▸ **Assigned task**
From the entries below, copy every line holding the word "Relawan".

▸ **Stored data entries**
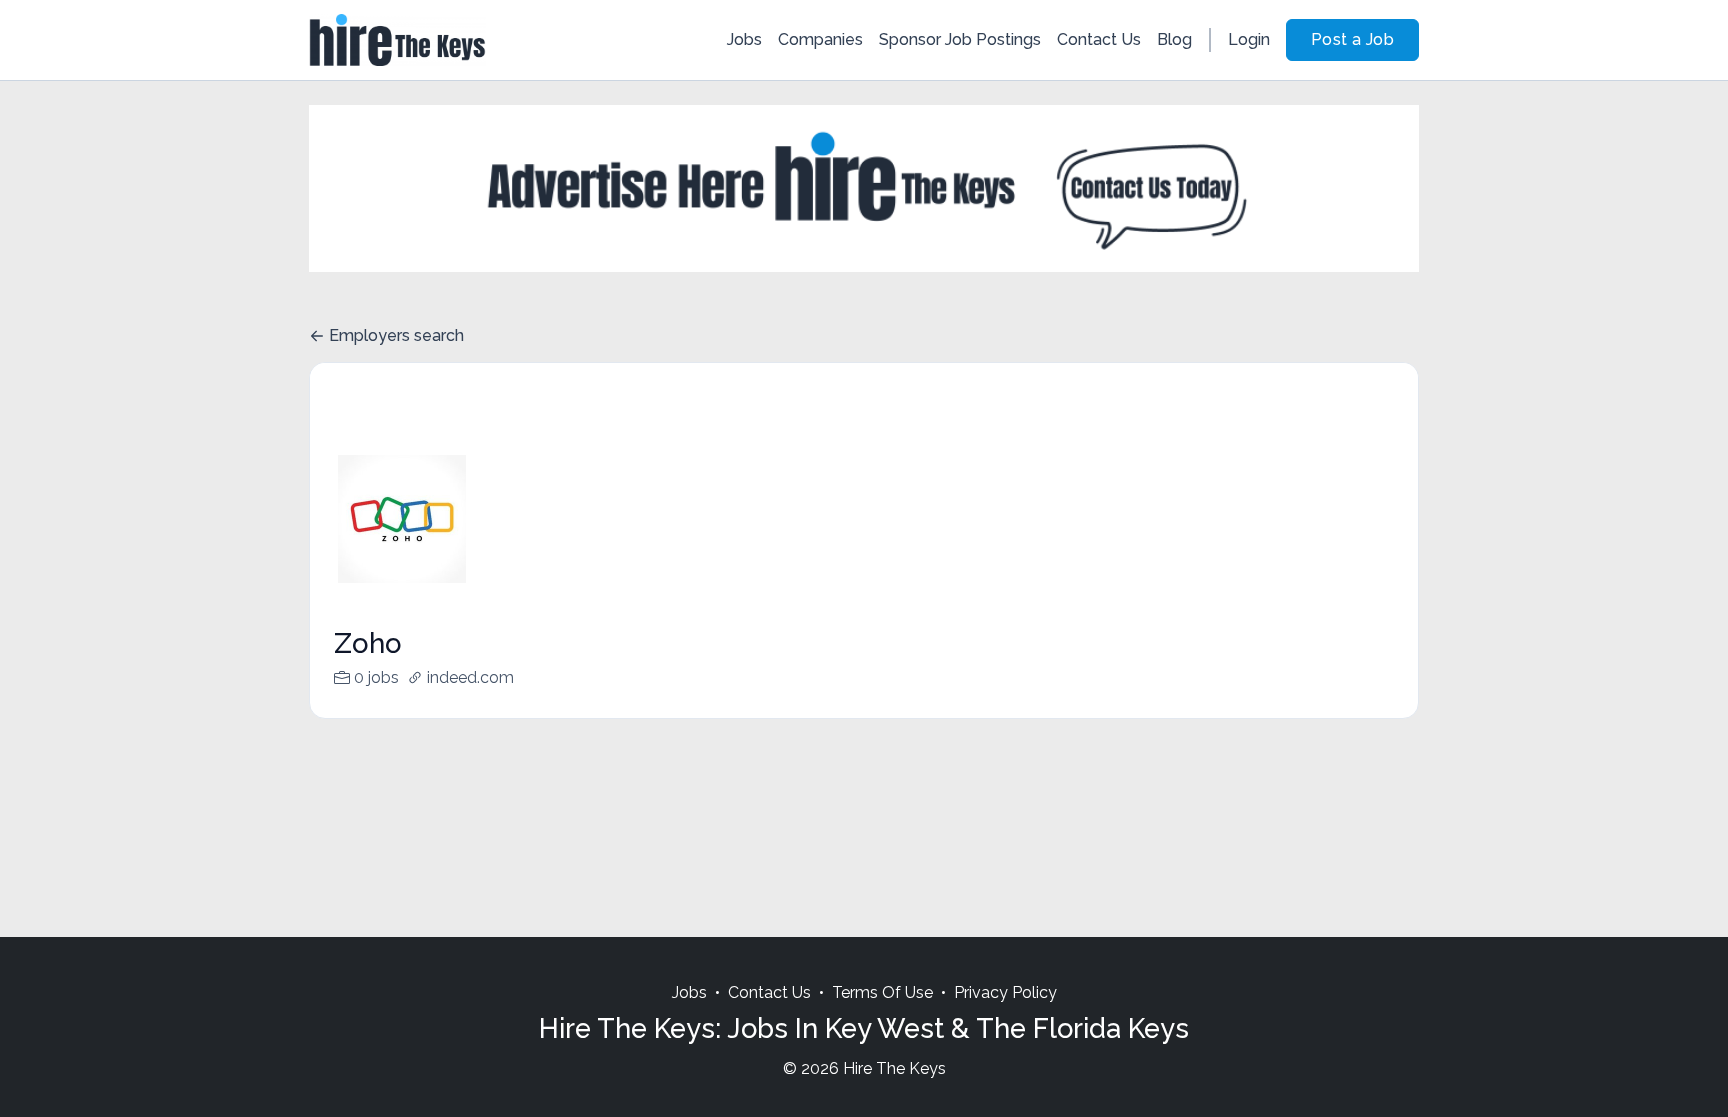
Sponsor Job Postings (960, 39)
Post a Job (1352, 39)
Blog (1174, 39)
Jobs (744, 39)
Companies (820, 39)
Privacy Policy (1005, 992)
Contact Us (1099, 39)
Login (1249, 39)
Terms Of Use (882, 992)
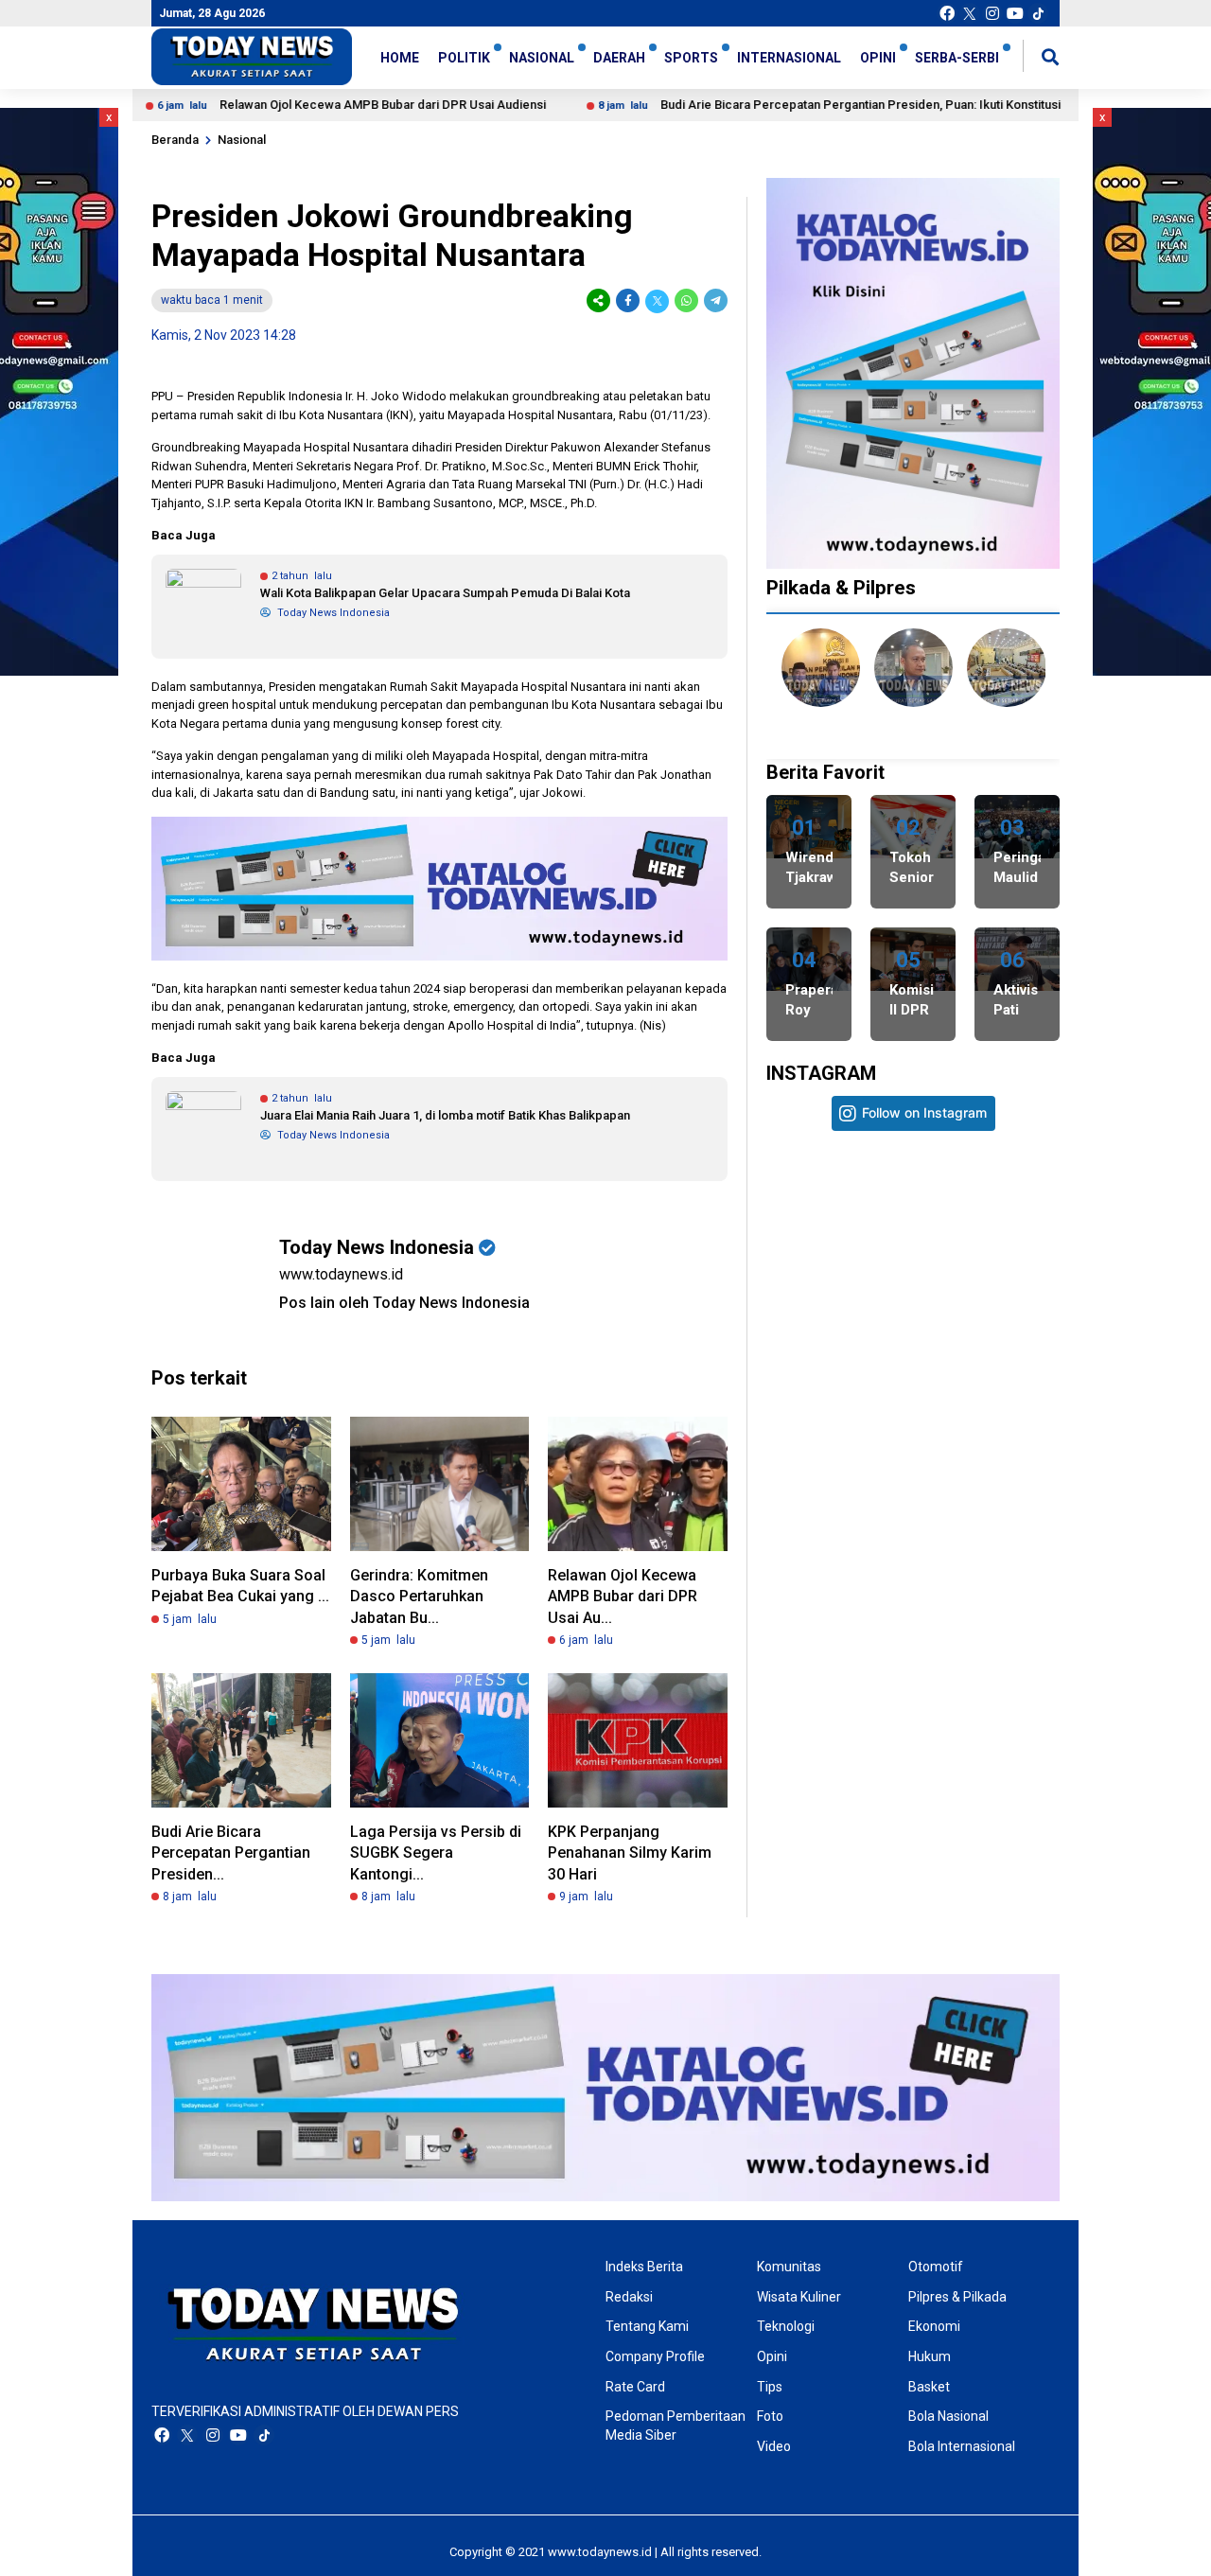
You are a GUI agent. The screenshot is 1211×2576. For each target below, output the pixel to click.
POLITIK (464, 57)
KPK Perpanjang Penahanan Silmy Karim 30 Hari (629, 1853)
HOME (399, 57)
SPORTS (691, 57)
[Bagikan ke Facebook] (627, 300)
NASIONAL (541, 57)
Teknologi (786, 2326)
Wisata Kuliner (799, 2296)
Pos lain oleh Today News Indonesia (404, 1303)
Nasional (242, 139)
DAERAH (619, 57)
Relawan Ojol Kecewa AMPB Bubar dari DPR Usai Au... (622, 1596)
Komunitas (789, 2266)
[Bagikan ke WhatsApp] (686, 300)
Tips (769, 2386)
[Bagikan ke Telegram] (714, 300)
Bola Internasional (961, 2446)
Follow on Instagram (924, 1112)
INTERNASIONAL (789, 57)
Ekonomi (934, 2326)
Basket (929, 2386)
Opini (772, 2356)
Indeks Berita (644, 2266)
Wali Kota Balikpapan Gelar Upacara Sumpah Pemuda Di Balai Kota (445, 593)
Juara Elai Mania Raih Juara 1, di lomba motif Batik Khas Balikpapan (445, 1115)
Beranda (175, 139)
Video (774, 2446)
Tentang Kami (647, 2326)
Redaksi (629, 2296)
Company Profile (655, 2356)
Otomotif (935, 2266)
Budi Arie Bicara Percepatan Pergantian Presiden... (230, 1853)
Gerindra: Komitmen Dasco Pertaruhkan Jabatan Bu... (419, 1596)
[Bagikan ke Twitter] (657, 300)
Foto (770, 2416)
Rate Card (635, 2386)
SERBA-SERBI (957, 57)
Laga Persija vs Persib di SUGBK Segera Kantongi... (435, 1853)
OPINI (878, 57)
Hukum (929, 2356)
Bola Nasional (948, 2416)
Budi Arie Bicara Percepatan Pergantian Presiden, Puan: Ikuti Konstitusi (785, 104)
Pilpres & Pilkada (957, 2296)
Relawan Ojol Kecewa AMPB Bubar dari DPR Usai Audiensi (307, 104)
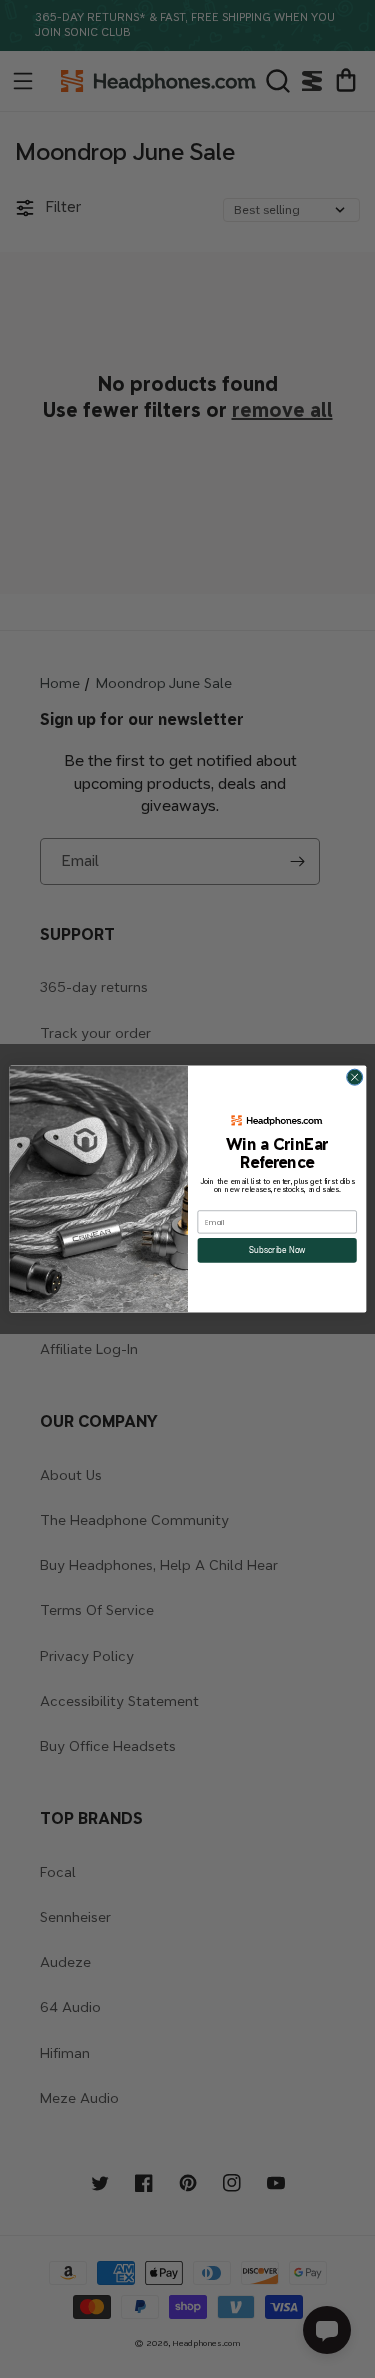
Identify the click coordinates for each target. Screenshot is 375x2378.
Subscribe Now (276, 1250)
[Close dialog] (354, 1077)
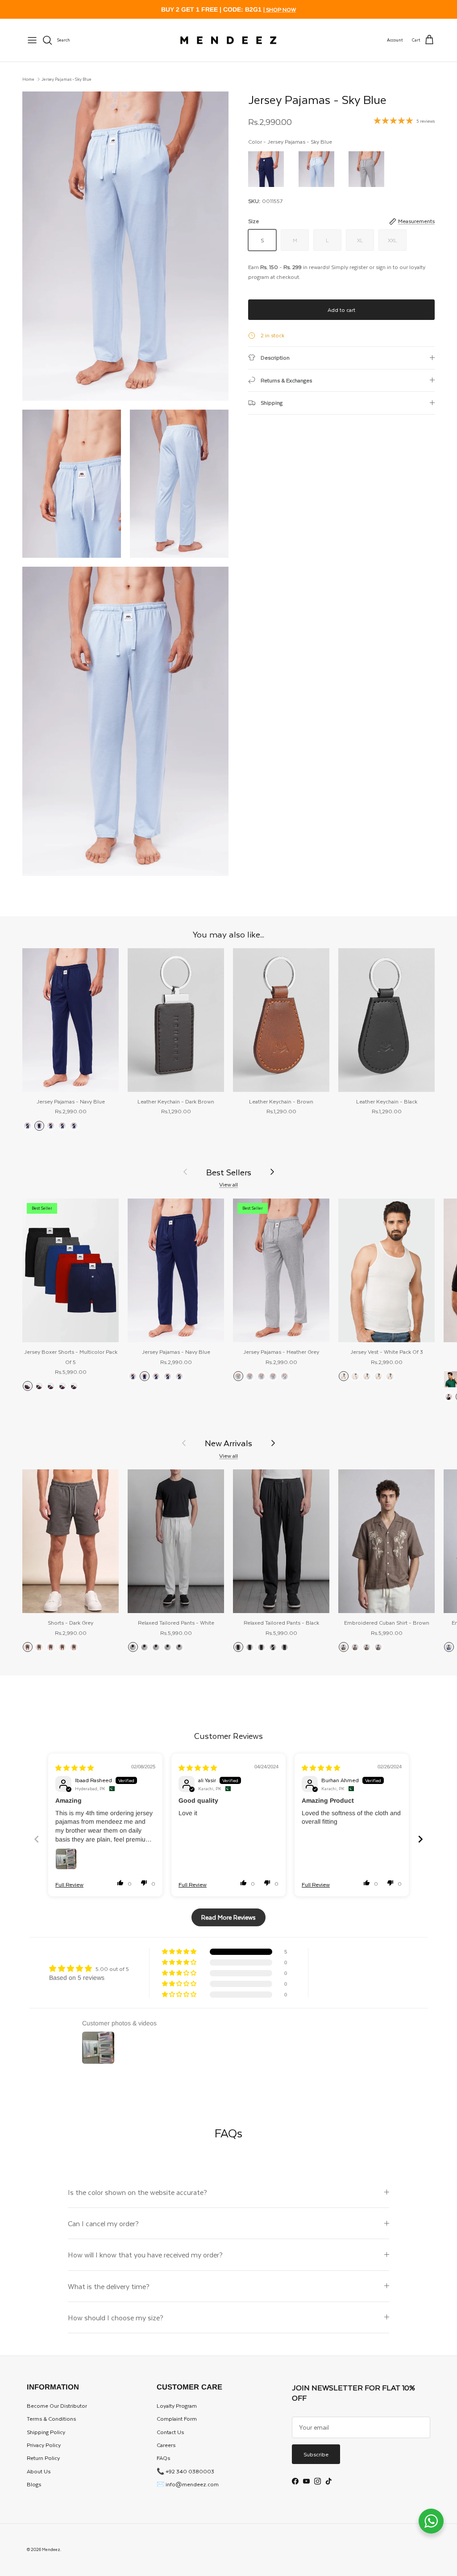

▸ **Reply to the task**
Relawan Ojol Kecewa AMPB Bubar dari DPR Usai Au... (622, 1596)
Relawan Ojol Kecewa AMPB Bubar dari DPR Usai Audiensi (307, 104)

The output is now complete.